Neural network image recognition via backpropagation.

2014

DeepMind

DeepMind Technologies is a British company founded in 2010 and acquired by Google in 2014.

DeepMind gained prominence when it developed a neural network that could learn to play video games simply by analysing the behaviour of pixels on a screen. It also built a neural network that can access external memory – a Neural Turing Machine. In 2016 DeepMind was involved in a controversy over the use of NHS patient data from the Royal Free Hospital to train a medical system, and the UK Information Commissioners Office ruled that it had breached the Data Protection Act.

DeepMind artificial intelligence moving an animated figure.

2016

AlphaGo beats Lee Sedol

Go was considered a more difficult game than chess for AI to master

If Deep Blue’s chess expertise was the big AI story of the last millennium, then AlphaGo’s success at Go has replaced it in popular culture.

Developed by DeepMind researchers, AlphaGo won its first match against a professional in 2015, beat the world’s number two player Lee Sedol in March 2016 and the number one player Ke Jie in 2017. AlphaGo’s neural network is trained by playing both humans and computers, and uses a Monte Carlo tree search algorithm to find moves. Its success is significant as AI researchers consider the game of Go to be a hard problem and had not anticipated that humans would start losing to computers so soon.

2030s?

The singularity

Some computer scientists believe that once we develop a generalised AI at or above human level then it will develop more advanced versions of itself.

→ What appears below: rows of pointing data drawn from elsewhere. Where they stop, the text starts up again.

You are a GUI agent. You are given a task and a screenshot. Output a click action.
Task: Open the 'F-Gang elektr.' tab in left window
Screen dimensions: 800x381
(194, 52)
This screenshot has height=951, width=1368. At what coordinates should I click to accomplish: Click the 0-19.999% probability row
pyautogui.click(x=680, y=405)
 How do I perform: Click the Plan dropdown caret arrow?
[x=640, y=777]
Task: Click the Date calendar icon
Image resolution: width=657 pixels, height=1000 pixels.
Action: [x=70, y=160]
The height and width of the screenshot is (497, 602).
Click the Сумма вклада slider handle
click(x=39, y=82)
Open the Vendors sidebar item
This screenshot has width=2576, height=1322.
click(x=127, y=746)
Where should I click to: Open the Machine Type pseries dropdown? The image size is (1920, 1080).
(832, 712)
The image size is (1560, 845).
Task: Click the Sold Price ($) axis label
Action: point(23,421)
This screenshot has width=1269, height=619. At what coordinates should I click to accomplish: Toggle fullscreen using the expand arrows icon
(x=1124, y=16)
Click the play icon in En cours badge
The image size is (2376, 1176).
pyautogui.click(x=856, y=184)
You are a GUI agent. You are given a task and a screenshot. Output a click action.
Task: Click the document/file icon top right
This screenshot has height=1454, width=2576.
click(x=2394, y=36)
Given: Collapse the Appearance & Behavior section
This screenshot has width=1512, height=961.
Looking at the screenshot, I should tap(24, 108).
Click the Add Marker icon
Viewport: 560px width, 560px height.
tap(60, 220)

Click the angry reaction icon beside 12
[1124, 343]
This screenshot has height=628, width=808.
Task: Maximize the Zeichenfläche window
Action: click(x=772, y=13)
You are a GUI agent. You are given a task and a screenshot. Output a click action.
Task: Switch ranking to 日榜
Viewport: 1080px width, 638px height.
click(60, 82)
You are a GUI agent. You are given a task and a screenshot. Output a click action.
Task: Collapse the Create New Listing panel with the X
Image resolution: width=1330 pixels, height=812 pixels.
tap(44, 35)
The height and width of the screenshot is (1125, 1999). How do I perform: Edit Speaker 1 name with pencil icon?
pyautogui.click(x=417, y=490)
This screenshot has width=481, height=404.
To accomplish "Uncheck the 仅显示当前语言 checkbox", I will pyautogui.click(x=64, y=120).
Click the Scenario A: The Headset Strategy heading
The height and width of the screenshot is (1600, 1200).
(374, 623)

This process is called the singularity, a term first used in this way by SF author Vernor Vinge. If this happens then the resulting exponential growth in AI capability will rapidly transcend human intelligence and we may find ourselves subservient to the machines. The likelihood of the singularity is studied by organisations such as the Cambridge Centre for the Study of Existential Risk, as even if it is considered very unlikely it would pose a serious threat to human survival.